WHAT IS EXPECTED> Every entry needs to be written out again exactly.

SOURCE MATERIAL>

== == ==

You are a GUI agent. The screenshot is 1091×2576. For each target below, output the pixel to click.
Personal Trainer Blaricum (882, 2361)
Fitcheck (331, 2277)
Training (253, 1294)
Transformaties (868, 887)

== == ==

WRITTEN RESPONSE>
You are a GUI agent. The screenshot is 1091×2576. For each target below, output the pixel to click.
Personal Trainer Blaricum (882, 2361)
Fitcheck (331, 2277)
Training (253, 1294)
Transformaties (868, 887)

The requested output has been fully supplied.